▸ **Task requirements**: Below are records. Return each one exactly as written.

(Stored items)
• • • • • • •

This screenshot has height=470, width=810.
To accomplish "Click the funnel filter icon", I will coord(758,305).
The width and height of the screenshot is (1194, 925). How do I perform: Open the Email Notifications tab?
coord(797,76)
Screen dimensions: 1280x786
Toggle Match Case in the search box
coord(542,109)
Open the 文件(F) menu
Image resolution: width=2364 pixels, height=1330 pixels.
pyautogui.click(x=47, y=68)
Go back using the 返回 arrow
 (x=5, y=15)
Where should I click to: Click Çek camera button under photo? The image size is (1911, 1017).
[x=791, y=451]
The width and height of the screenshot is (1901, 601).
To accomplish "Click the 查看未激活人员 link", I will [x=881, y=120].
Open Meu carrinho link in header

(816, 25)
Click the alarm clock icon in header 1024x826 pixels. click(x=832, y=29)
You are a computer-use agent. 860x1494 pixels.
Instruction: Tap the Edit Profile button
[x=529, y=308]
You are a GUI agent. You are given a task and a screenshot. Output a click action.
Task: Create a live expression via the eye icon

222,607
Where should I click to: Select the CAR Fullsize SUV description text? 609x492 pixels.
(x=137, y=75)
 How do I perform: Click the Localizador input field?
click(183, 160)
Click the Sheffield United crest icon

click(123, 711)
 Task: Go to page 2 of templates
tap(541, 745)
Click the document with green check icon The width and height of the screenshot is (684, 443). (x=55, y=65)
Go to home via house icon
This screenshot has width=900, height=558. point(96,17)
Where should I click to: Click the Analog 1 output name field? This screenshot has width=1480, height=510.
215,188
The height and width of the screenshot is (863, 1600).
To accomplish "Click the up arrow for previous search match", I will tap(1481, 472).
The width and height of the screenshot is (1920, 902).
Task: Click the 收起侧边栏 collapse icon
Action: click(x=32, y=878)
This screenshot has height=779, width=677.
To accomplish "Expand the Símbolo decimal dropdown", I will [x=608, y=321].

• • • • • • •

▸ **Finished task**:
This screenshot has height=470, width=810.
To accomplish "Click the funnel filter icon", I will coord(758,305).
The width and height of the screenshot is (1194, 925). How do I perform: Open the Email Notifications tab?
coord(797,76)
Screen dimensions: 1280x786
Toggle Match Case in the search box
coord(542,109)
Open the 文件(F) menu
Image resolution: width=2364 pixels, height=1330 pixels.
pyautogui.click(x=47, y=68)
Go back using the 返回 arrow
 (x=5, y=15)
Where should I click to: Click Çek camera button under photo? The image size is (1911, 1017).
[x=791, y=451]
The width and height of the screenshot is (1901, 601).
To accomplish "Click the 查看未激活人员 link", I will [x=881, y=120].
Open Meu carrinho link in header

(816, 25)
Click the alarm clock icon in header 1024x826 pixels. click(x=832, y=29)
You are a computer-use agent. 860x1494 pixels.
Instruction: Tap the Edit Profile button
[x=529, y=308]
You are a GUI agent. You are given a task and a screenshot. Output a click action.
Task: Create a live expression via the eye icon

222,607
Where should I click to: Select the CAR Fullsize SUV description text? 609x492 pixels.
(x=137, y=75)
 How do I perform: Click the Localizador input field?
click(183, 160)
Click the Sheffield United crest icon

click(123, 711)
 Task: Go to page 2 of templates
tap(541, 745)
Click the document with green check icon The width and height of the screenshot is (684, 443). (x=55, y=65)
Go to home via house icon
This screenshot has width=900, height=558. point(96,17)
Where should I click to: Click the Analog 1 output name field? This screenshot has width=1480, height=510.
215,188
The height and width of the screenshot is (863, 1600).
To accomplish "Click the up arrow for previous search match", I will tap(1481, 472).
The width and height of the screenshot is (1920, 902).
Task: Click the 收起侧边栏 collapse icon
Action: click(x=32, y=878)
This screenshot has height=779, width=677.
To accomplish "Expand the Símbolo decimal dropdown", I will [x=608, y=321].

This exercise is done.